Gee, another opportunity to me to make an off-topic comment about
something I wanted to mention anyway.
If you are serious about making prints that will hold up more like
photos, you need a printer that makes prints using archival inks.
HP, other than their original PhotoSmart printers and their large format
units come with inks that usually HP is unwilling to give number on, but
overall are considered to be fairly fugitive, meaning they do not stand
up will to remaining in light for more than a year or two. They are
probably fine for "album" kept prints, at least for the medium run (5-10
years) as long as they are printed on good paper. Beyond that, little
is known about the dark keeping characteristics of many inkjet inks that
haven't been tested long term. Since the inks are forever being
reformulated, there basically aren't any long term tests. The best one
can hope for is either accelerated testing under bright light and high
temperature (and maybe exposure to known pollutants) or kknownqualities
of older materials that are revamped into ink components, like
ccertainpigments which have been used in paints for hundreds of years.
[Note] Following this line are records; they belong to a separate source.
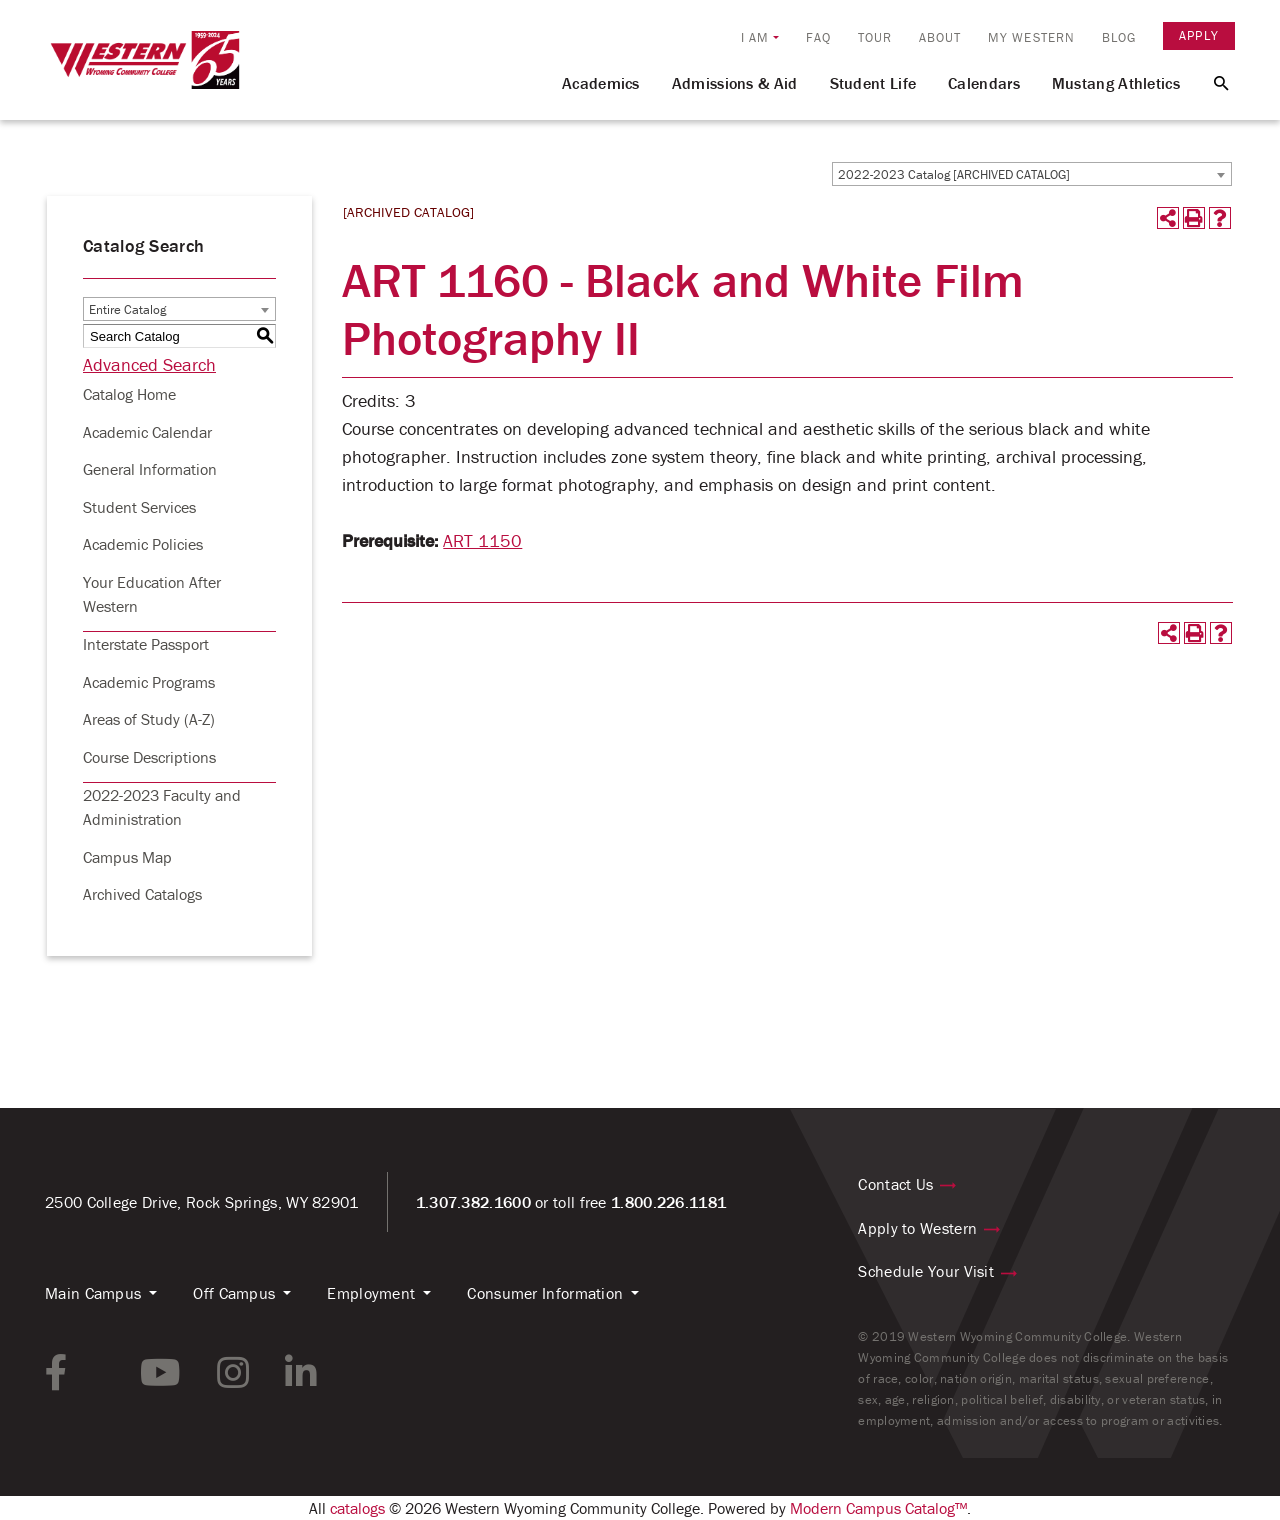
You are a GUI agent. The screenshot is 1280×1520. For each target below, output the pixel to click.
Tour (875, 37)
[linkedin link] (301, 1373)
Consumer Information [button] (545, 1293)
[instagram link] (233, 1373)
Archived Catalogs (142, 894)
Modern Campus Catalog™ (878, 1508)
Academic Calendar (147, 432)
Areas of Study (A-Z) (149, 719)
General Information (150, 469)
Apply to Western (917, 1228)
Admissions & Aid (735, 83)
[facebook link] (56, 1373)
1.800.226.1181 (668, 1202)
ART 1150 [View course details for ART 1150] (482, 540)
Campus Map (127, 857)
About (940, 37)
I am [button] (755, 37)
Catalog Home (129, 394)
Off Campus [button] (234, 1293)
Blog (1119, 37)
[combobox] (1032, 174)
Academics (601, 83)
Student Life (873, 83)
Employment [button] (371, 1293)
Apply (1199, 35)
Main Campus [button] (93, 1293)
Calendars (984, 83)
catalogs (357, 1508)
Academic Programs (149, 682)
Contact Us (895, 1184)
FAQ (818, 37)
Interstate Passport (146, 644)
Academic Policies (143, 544)
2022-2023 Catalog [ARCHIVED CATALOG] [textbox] (954, 174)
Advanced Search (149, 364)
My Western (1031, 37)
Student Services (139, 507)
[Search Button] (1209, 82)
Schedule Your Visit (926, 1271)
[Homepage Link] (145, 69)
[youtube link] (160, 1373)
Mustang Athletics (1116, 83)
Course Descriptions (149, 757)
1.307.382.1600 (473, 1202)
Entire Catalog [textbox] (127, 309)
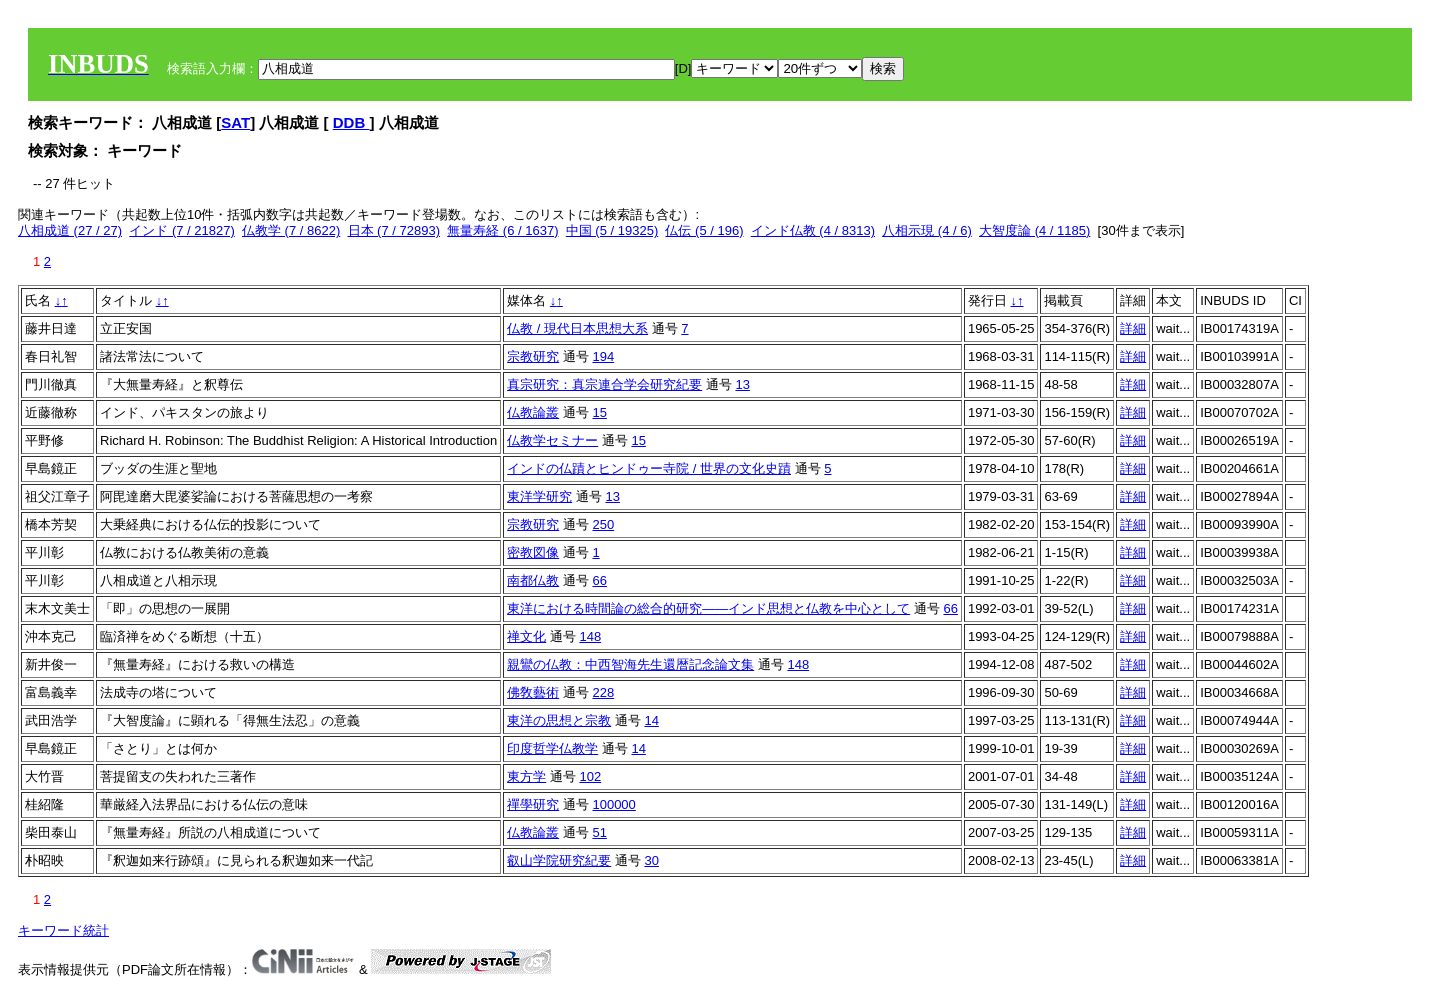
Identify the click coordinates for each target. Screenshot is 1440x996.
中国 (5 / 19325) (612, 230)
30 (651, 860)
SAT (235, 122)
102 (590, 776)
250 (603, 524)
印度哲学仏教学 (552, 748)
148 (590, 636)
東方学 (526, 776)
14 (651, 720)
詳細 (1133, 328)
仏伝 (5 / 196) (704, 230)
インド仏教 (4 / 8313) (813, 230)
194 (603, 356)
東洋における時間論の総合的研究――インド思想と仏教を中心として (708, 608)
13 (742, 384)
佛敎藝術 (533, 692)
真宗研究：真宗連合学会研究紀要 (604, 384)
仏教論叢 (533, 412)
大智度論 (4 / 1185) (1034, 230)
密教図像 (533, 552)
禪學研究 (533, 804)
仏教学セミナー (552, 440)
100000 (613, 804)
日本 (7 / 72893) (394, 230)
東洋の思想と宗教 (559, 720)
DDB (351, 122)
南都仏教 (533, 580)
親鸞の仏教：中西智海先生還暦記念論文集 (630, 664)
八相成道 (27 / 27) (70, 230)
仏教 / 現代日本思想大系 (577, 328)
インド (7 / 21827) (182, 230)
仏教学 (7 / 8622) (291, 230)
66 (599, 580)
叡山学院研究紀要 (559, 860)
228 (603, 692)
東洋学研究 (539, 496)
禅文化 (526, 636)
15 (599, 412)
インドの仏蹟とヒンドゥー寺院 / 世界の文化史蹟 (649, 468)
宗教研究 (533, 356)
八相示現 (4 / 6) (927, 230)
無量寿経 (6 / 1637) (502, 230)
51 (599, 832)
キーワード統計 (63, 930)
This brings us to the Epson printer line. The C80 is the only "current"
Epson small carriage printer to use pigmented inks OEM (from Epson).
The inks in this printer are rated for 100-200 years permanence.
However, as nice as it is, it has what I consider a major defect for
photo printing. The colored inks (CMY) are all polymer encapsulated
pigments. The black is pigmented but not encapsulated. They did this
because the polymer slows drying, and this printer is in their business
line, a replacement of the 900/950, and they wanted it to be very fast
with black text printing on regular bond paper.
As a result, you can print CMYK (all ink "colors") when using the matte
surfaced Epson papers, which "trap" the inks to make them nearly
waterproof, due to the paper technology, but the printer driver
automatically prints only in CMY when it is set up for glossy papers,
because the black in will literally rub off and smear on the Epson
glossy papers. This means the normal glossy printing is done only in
CMY, making lower contrast and somewhat muddy results especially in the
You can trick the printer to use all 4 inks by using the driver set to
matte paper while printing on glossy, but they you need to "fix" the
paper by spraying or coating or laminating it, which really defeats the
whole purpose of using a glossy paper.
Enter the next generation. Epson has released in Japan and UK (and will
be doing so in the US in July) a new series of printers. These new
printers take photo printing to a new level. Although I haven't heard
about the smaller version (8" carriage) release date for North America
the wider one (13" printing width, borderless) is called the Epson
Stylus Photo 2200. It uses 7 colors (adding a gray for improved black
and white printing), has a choice of two blacks, one for glossy and one
for matte, and new pigmented inks with dye like color range, and with a
75 year expected permanence, designed with photographers in mind. It
will print on a number of different paper surfaces as well, including
Epson art papers (and maybe others) and this new ink technology produces
much brighter colors, (according to Epson).
Anyway, the full press release can be found at:
The only caveat is that Epson will have a strangle-hold on these ink
cartridges for some time to come, so I doubt there will be refill inks
available for at least some period. I don't know what the ink carts
will sell for.
I SUSPECT, within the next year Epson, will be announcing at least one
new 16" printer to replace the 3000, with archival inks, at least I hope so!
PS: OK, Ted, where is Olalla, or is it more a state of mind? ;-)
Ted Bayer wrote:
> Hello Scanners:
> I would appreciate your help. To stay on topic, I will mention that I
> just purchased an Epson 2450 scanner and need a printer for it.
> I am considering a couple of inkjet printers and would appreciate
> hearing from anyone who is using one or the other. I would also
> appreciate any suggestions for another brand or model -- I am trying to
> stay within in the $200 or under price range.
> My main use will be to print colored and black and white prints from
> scans. I will usually make the 4X6 and 5X7 size prints.
> The two I am considering are:
> HP Deskjet 920c
> Epson Stylus C80
> I am told the Epson inks are now more permanent but don't know that to
> be true.
> Your help and advice will be greatly appreciated.